Consigna =
Repite literalmente la parte del texto sobre el debate de investidura que empieza en "Tenemos el índice" y termina en "resto es silencio.".

Fragmento del texto =
______

Cuento esto porque el otro día, al ver el debate de investidura en el Congreso, me acordé de aquella tarde en que el policía parisino regresó descompuesto de su visita a la morgue. Y no era para menos. Para cualquiera que tuviera dos dedos de frente, estaba claro al ver el debate (o lo que fuera) que nuestro régimen parlamentario había muerto y estaba ya en avanzado estado de putrefacción. El respeto mutuo, la idea del acuerdo entre antagonistas, el reconocimiento ideológico del adversario, la idea misma de parlamentarismo como un método político que no es concebible sin la discusión y el consenso, todo eso está ya bien muerto (pero no enterrado: lo teníamos a la vista, con sus moscas y sus larvas y sus gusanos).

Si alguien pensaba que aún vivimos en un sistema de democracia parlamentaria, está muy equivocado. Hemos entrado en otro sistema que aún no podemos denominar, un sistema iliberal o caudillista o meramente zoológico, en el que hay pirañas en vez de parlamentarios y en el que los gritos y los pateos son preferibles a los razonamientos. Se mire como se mire, lo único que cuenta es el asentimiento servil a las órdenes del jefe y el griterío destemplado contra el contrincante. Ya nadie intenta convencer a nadie: ahora sólo valen los desplantes, las sonrisitas de perdonavidas, los gestos amenazadores y las miradas de desprecio. Las palabras ya han perdido su sentido -si es que alguna vez lo tuvieron- porque ahora sólo se trata de crear una atmósfera de odio que lo envuelva todo y lo contamine todo y lo destruya todo. Y no hay escapatoria. Si queremos saber cuál es la condición actual de nuestra vida política, sólo nos sirve aquella frase –«en avanzado estado de descomposición»- que usan los periodistas de sucesos cuando dan cuenta del descubrimiento de un cadáver en un paraje solitario. Antes he escrito «vida política», pero es muy dudoso que podamos usar esos dos conceptos –vida y política- cuando nos referimos a los debates de nuestros parlamentarios. En esos debates ya no hay ni un solo rastro de vida, al menos de vida inteligente. Y por lo tanto, ya no hay política. Hay otra cosa -una cosa fea, sucia, amenazadora, maligna-, pero ya no es política.

Y uno de los síntomas más evidentes de esta descomposición es la forma en que los periodistas y los comentaristas políticos hacen contorsiones mentales para intentar justificar lo que sucede. Es un espectáculo macabro contemplar a personas medianamente inteligentes -o incluso inteligentes- intentando camuflar con ideas atropelladas y con metáforas descoloridas la descomposición irreversible de nuestro sistema parlamentario. Supongo que estos comentaristas actúan por cobardía, o por simple interés económico, o por ceguera ideológica -o por las tres causas a la vez-, pero el espectáculo sigue siendo igual de lamentable. Y de grotesco.

Tenemos el índice de desempleo más alto de la Unión Europea. Tenemos una administración pública paralizada -o momificada- que es incapaz de tramitar a tiempo las pensiones de jubilación. Tenemos una deuda pública insostenible que seguiremos pagando dentro de no sabemos cuánto tiempo (si es que este planeta sigue en pie). Tenemos una educación pública que se cae a pedazos y unos servicios de salud que también se caen a pedazos, entre el desánimo generalizado de médicos y profesores y usuarios. Pero nada de eso importa, amigos. Todo eso son menudencias. Hay que arrearle fuerte al adversario hasta dejarlo grogui. Y el resto es silencio.

______

Material proporcionado =
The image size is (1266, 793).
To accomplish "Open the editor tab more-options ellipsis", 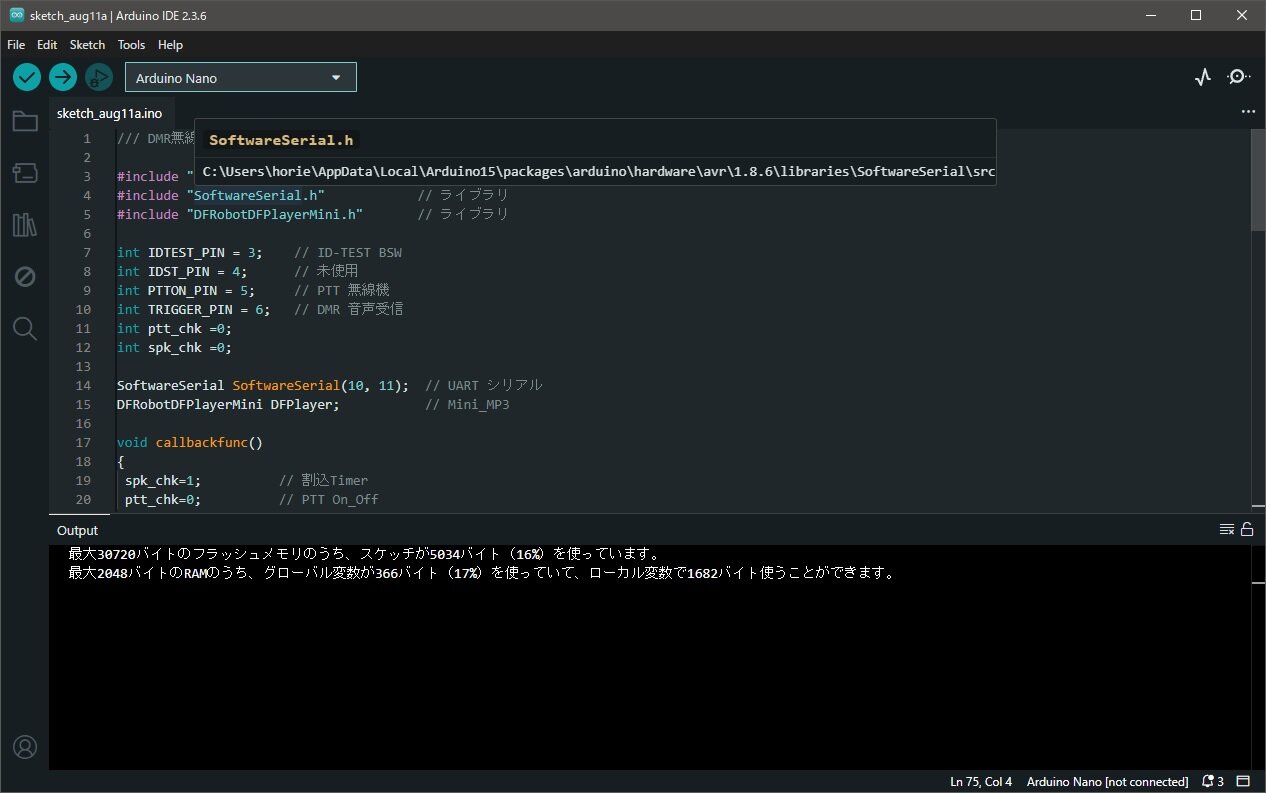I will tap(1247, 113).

______

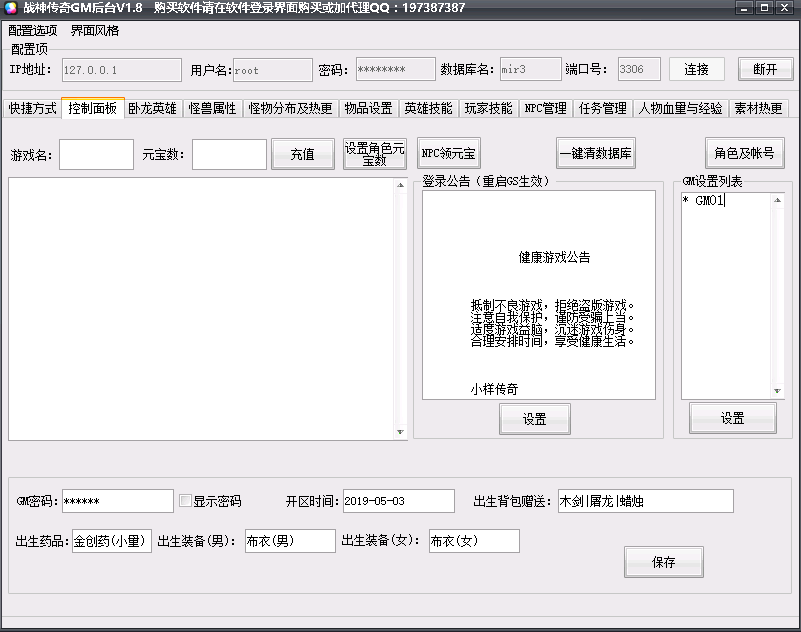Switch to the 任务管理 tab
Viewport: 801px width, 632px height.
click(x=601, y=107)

______

Respuesta =
Tenemos el índice de desempleo más alto de la Unión Europea. Tenemos una administración pública paralizada -o momificada- que es incapaz de tramitar a tiempo las pensiones de jubilación. Tenemos una deuda pública insostenible que seguiremos pagando dentro de no sabemos cuánto tiempo (si es que este planeta sigue en pie). Tenemos una educación pública que se cae a pedazos y unos servicios de salud que también se caen a pedazos, entre el desánimo generalizado de médicos y profesores y usuarios. Pero nada de eso importa, amigos. Todo eso son menudencias. Hay que arrearle fuerte al adversario hasta dejarlo grogui. Y el resto es silencio.